Surabaya memiliki ‘bom waktu’ bernama sampah yang kian hari, kian berdetak kencang. Sekelompok sosialita yang menamakan diri Ibu-ibu Kreatif pun rela mengotori tangan untuk ‘menjinakkannya’. Tak sekadar menyelamatkan lingkungan dari gunungan limbah, tapi keuntungan juga merekah.
Masih segar diingatan kita, beberapa pekan lalu Surabaya Post menurunkan laporan beruntutan mengenai menggilanya sampah di Kota Pahlawan ini. Volume sampah Surabaya tahun lalu sebanyak 8.800 meter kubik (m3) /hari, kini menjadi sekitar 9.000-10.000 m3/ hari, seiring dengan peningkatan jumlah penduduk Surabaya. Sekadar perbandingan di Bali sebagai tujuan wisata produksi sampahnya hanya sekitar 5.094 m3/hari.
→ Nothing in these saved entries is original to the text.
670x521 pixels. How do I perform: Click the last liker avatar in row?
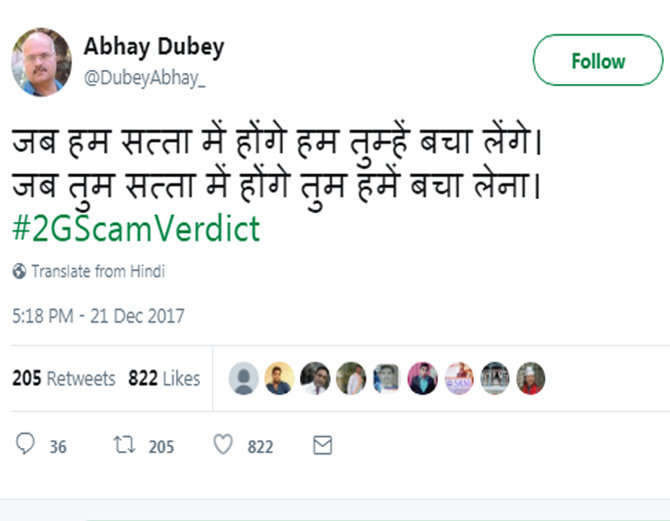point(530,378)
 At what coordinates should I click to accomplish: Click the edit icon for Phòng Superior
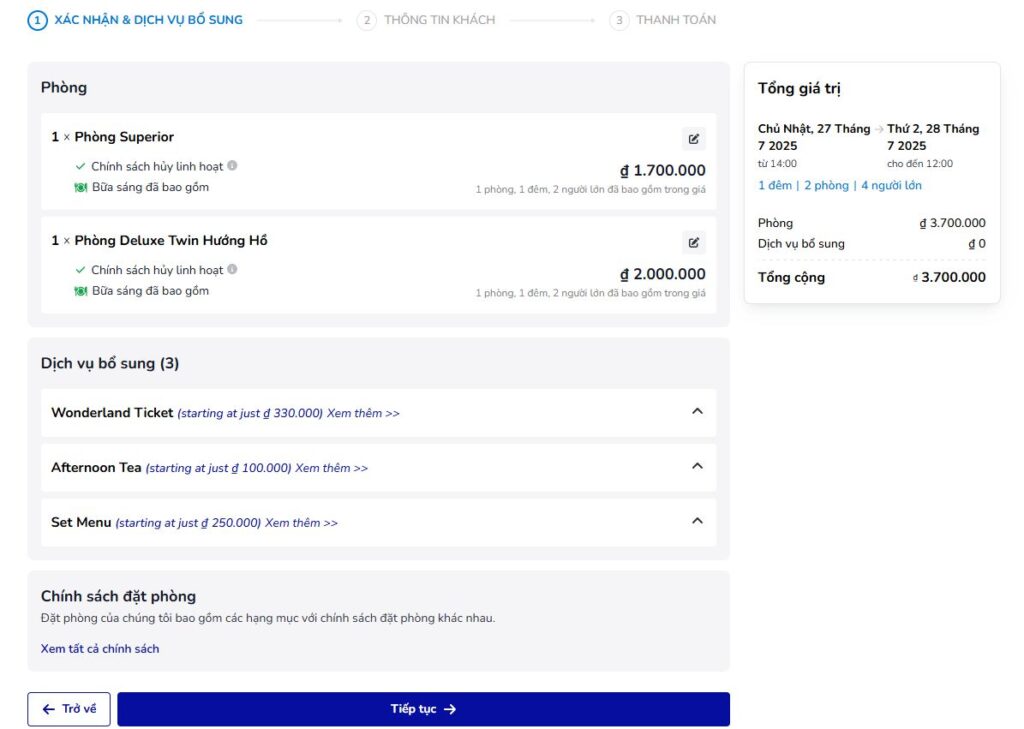coord(693,139)
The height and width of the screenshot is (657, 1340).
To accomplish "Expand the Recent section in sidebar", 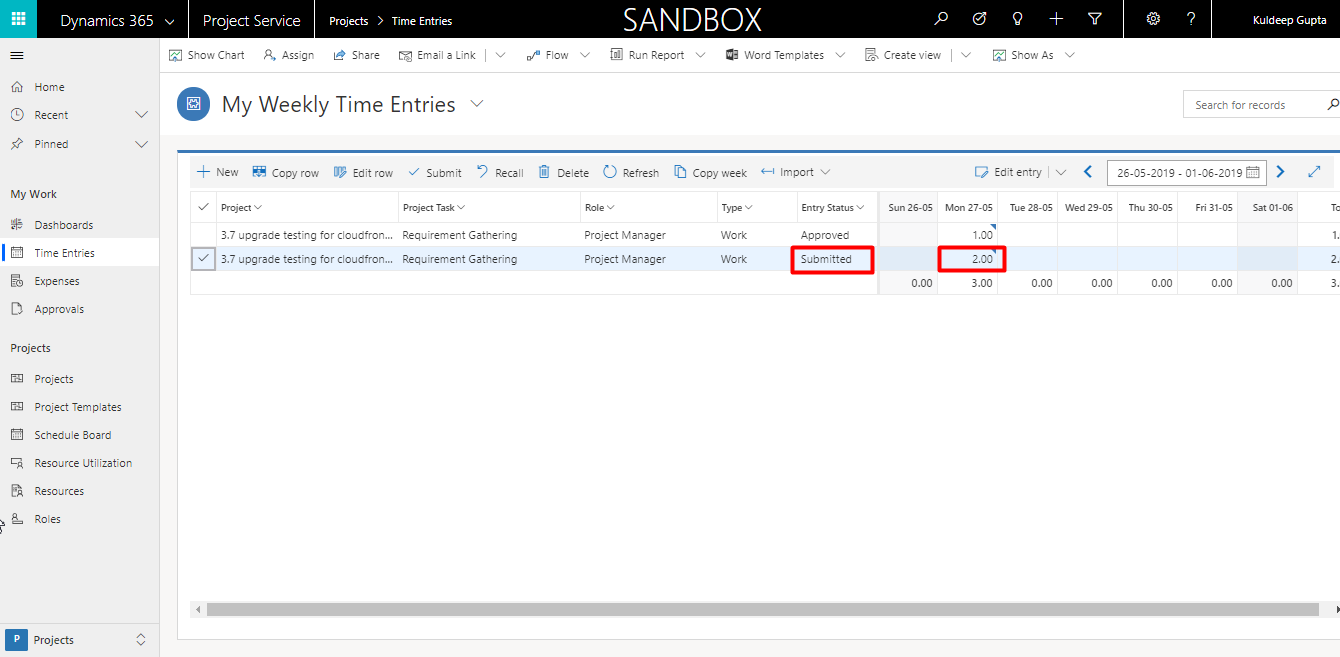I will 141,115.
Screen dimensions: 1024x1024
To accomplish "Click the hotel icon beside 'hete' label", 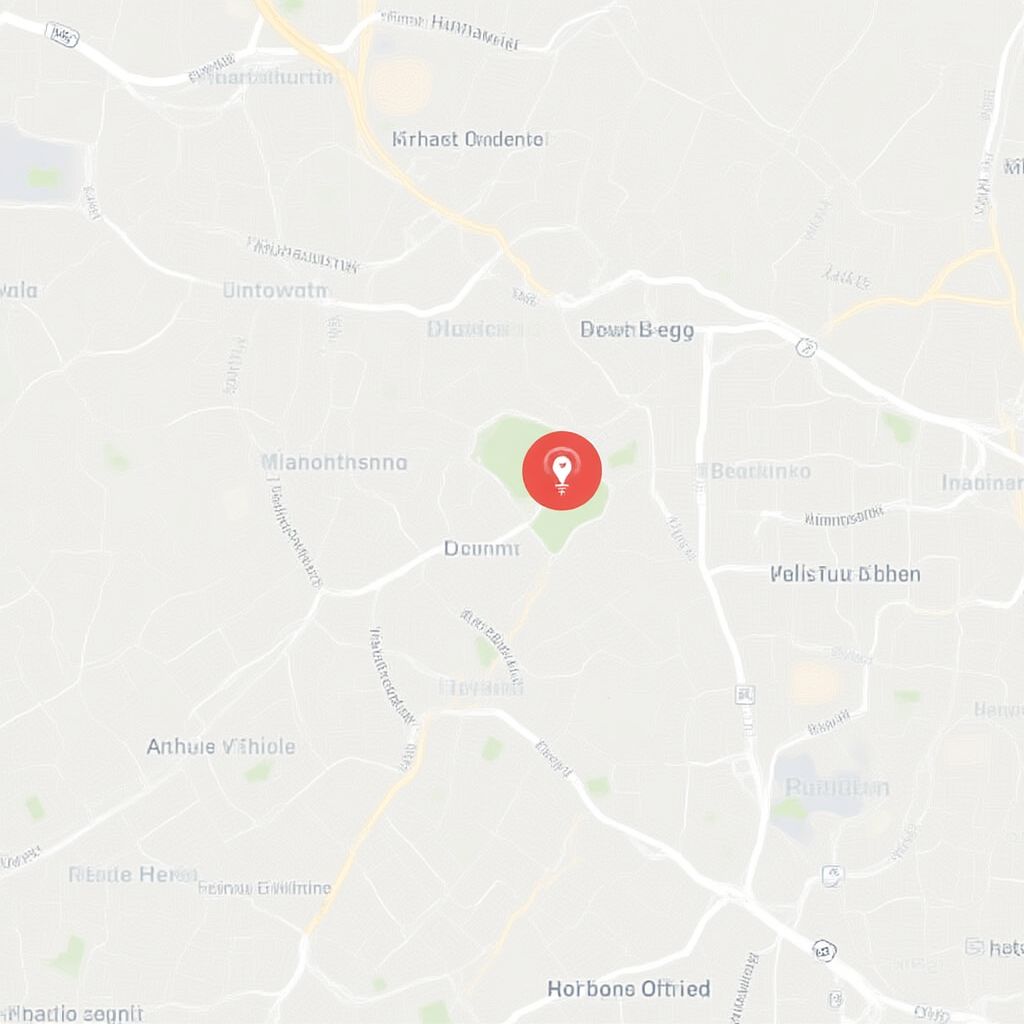I will 974,946.
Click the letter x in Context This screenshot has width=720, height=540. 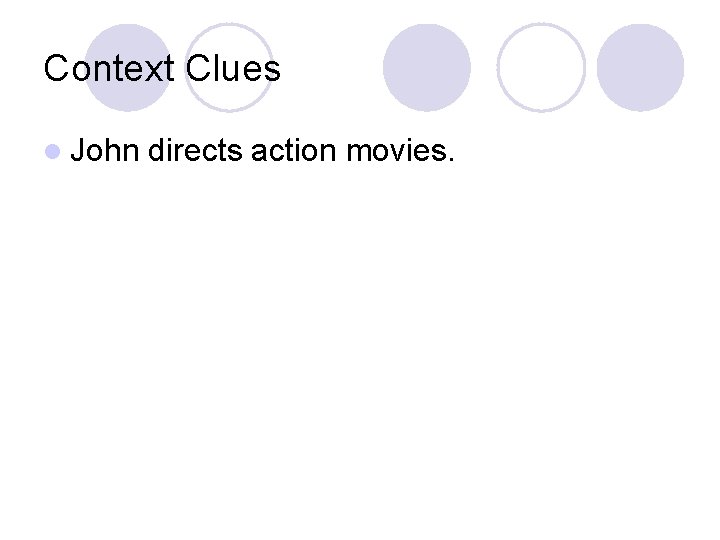click(x=149, y=73)
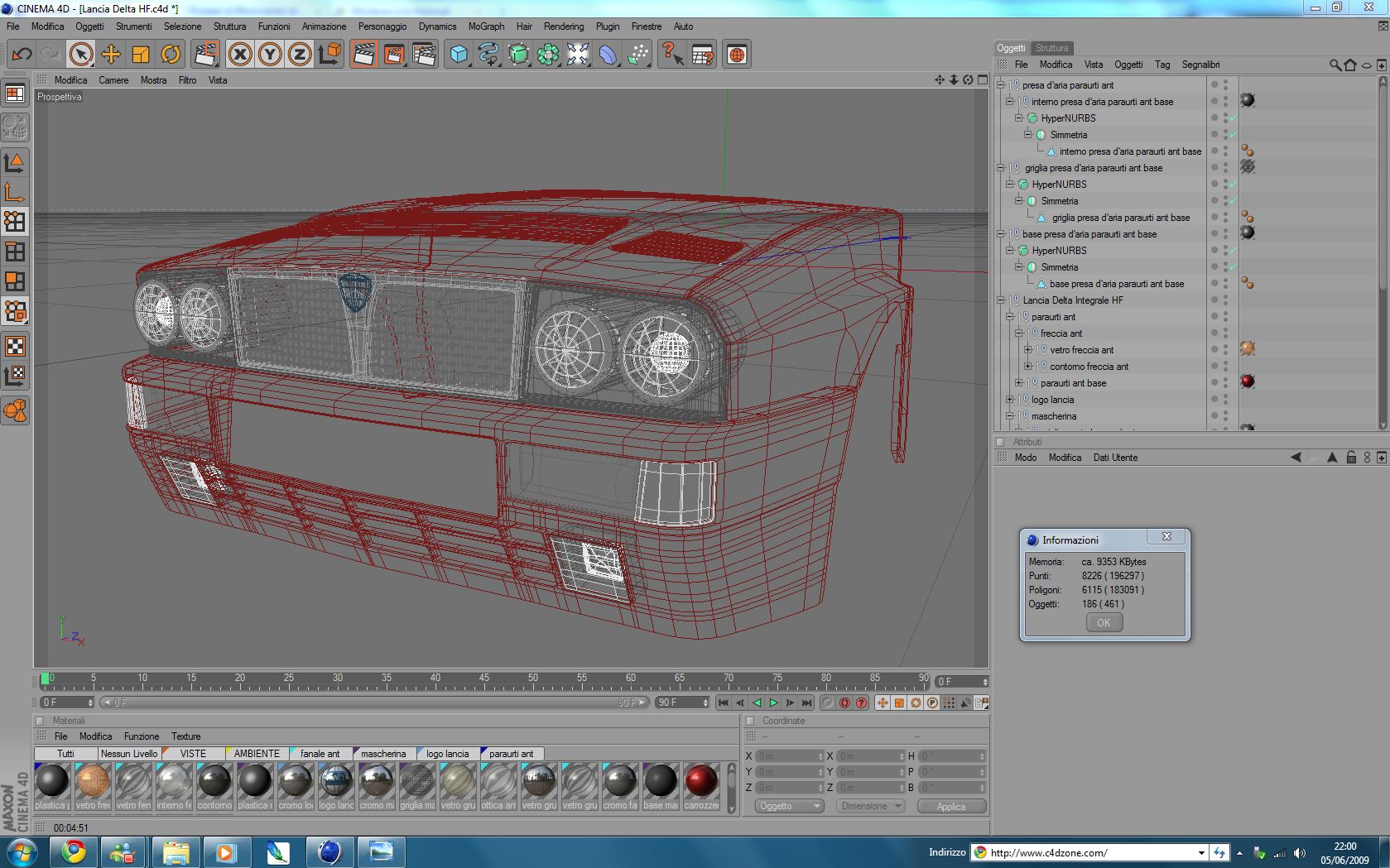Add a cube primitive object

[459, 55]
Perayaan Hari Lingkungan Hidup yang jatuh setiap 5 Juni--tahun ini pada Selasa nanti--pun makin tahun tambah suram.
Tak hanya memicu bau busuk, tapi ternyata secara materi menggunungnya sampah membuat kantong tekor. Anggaran untuk sampah di Kota Surabaya dari tahun ke tahun terus membengkak seiring kenaikan volume. Di tahun 2012 ini dana dari APBD mencapai Rp 24 miliar, naik signifikan dari posisi 2011 sebesar Rp 19,6 miliar. Artinya, dalam sehari Pemkot merogok kocek sebesar Rp 65 juta untuk keruk dan angkut sampah saja. Dengan cara pikir Pemkot seperti itu, diprediksi bom waktu bernama sampah itu akan ‘meledak’ lima tahun ke depan.
Dompet warga pun disedot iuran sampah tiap bulan bahkan diindikasikan dobel-dobel (Jawa: berkali-kali, Inggris: double). Selain ada tarikan sampah dari RT/RW (biasanya digunakan untuk membayar petugas sampah, jadi tak masuk kas daerah) yang besarannya sesuai kesepakatan--rata-rata Rp 10.000/bulan--juga ada retribusi resmi sampah dari pemerintah kota (Pemkot) yang masuk dalam penagihan PDAM sebesar Rp 2.500/bulan.
Meski bila dilihat per KK kecil, hanya Rp 12.500/bulan tapi bila dikalikan seluruh warga Surabaya yaitu sekitar 750.000 KK, maka ada sedikitnya Rp 9,375 miliar/bulan atau Rp 112,5 miliar/tahun duit yang digunakan untuk ‘merawat’ sampah. Bahkan nilai itu akan membengkak menjadi Rp 11,250 miliar tahun ini karena Pemkot berencana menarik retribusi Rp 2.500 untuk sampah melalui rekening listrik. Jadi total tarikan ‘sampah’ resmi dari Pemkot Rp 5.000/bulan/KK.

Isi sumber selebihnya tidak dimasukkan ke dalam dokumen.